Next month, Stone leaves for six months in Japan, sponsored by the Asian Cultural Council, to perform and to create a new piece involving the sounds of urban Tokyo. He also hopes to contact and perhaps collaborate with Japanese composers and musicians, “especially those who haven’t been part of the critical hierarchy.”

It won’t be his first trip there--he tours extensively, and in the last couple of years has performed not only in Tokyo and on Japanese radio and television, but in Paris, Cologne, Amsterdam, Stockholm and Italy. He has also appeared at museums, colleges and in the artier rock clubs across this country.

At 35, he’s still young for a serious musician, yet already uncommonly experienced.

Stone, who grew up in the San Fernando Valley, was rejected by Morton Subotnick of the CalArts electronic music department when he applied for admission in 1969, but showed up anyway. Stone used the facilities and did so well that Subotnick wound up awarding him a scholarship. Upon graduation, Stone joined with several friends to found the Independent Composers Assn. to promote and stage performances of their work. From 1978 to 1981, he was the music director of KPFK-FM, for which he still plays host at the weekly experimental music program “Imaginary Landscape,” and he was artistic co-director of the seventh New Music America Festival when it was held in Los Angeles in 1985.

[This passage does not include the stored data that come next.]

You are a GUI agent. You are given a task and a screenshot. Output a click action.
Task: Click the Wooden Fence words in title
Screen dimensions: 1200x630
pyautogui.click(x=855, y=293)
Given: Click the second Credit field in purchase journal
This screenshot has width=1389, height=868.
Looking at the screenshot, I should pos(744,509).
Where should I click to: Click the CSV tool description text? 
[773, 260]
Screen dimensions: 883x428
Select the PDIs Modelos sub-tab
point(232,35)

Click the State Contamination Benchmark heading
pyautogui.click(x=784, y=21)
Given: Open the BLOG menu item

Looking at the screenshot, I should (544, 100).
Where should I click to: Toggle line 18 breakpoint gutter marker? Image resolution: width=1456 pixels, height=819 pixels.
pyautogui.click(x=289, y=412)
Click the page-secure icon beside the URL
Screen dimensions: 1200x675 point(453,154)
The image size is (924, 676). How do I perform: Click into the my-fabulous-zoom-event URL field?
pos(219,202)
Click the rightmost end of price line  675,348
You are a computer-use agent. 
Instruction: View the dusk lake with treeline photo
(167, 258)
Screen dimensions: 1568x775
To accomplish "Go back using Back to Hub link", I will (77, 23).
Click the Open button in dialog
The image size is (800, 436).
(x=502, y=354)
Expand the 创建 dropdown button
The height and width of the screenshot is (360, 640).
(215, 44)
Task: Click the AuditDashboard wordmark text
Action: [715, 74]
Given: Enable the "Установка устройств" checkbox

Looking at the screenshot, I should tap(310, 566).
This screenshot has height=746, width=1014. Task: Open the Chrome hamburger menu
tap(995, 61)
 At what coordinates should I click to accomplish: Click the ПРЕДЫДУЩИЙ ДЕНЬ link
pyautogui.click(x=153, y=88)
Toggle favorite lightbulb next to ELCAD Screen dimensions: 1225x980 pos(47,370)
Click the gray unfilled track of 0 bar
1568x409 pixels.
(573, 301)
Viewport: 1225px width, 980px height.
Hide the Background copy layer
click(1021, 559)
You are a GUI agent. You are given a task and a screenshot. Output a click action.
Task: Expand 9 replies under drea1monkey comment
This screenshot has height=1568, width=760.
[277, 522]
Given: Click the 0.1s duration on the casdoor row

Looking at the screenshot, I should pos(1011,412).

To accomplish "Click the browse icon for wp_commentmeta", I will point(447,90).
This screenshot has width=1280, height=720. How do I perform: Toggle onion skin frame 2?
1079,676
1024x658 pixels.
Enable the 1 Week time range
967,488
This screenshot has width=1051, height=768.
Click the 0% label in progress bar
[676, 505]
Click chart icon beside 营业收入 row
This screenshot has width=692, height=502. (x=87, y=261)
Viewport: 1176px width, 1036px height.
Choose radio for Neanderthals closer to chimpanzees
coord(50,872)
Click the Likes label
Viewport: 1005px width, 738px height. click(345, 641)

He has collaborated with choreographers Rudy Perez, Ping Chong and Remy Charlip, performance artist Rachel Rosenthal, and video artists Bruce and Norman Yonemoto. He also directs the California branch of Meet the Composer, part of a nationwide network that aims to connect composers of new music with grants and with audiences. His albums are available from Wizard Records, New Underground and Music Arts.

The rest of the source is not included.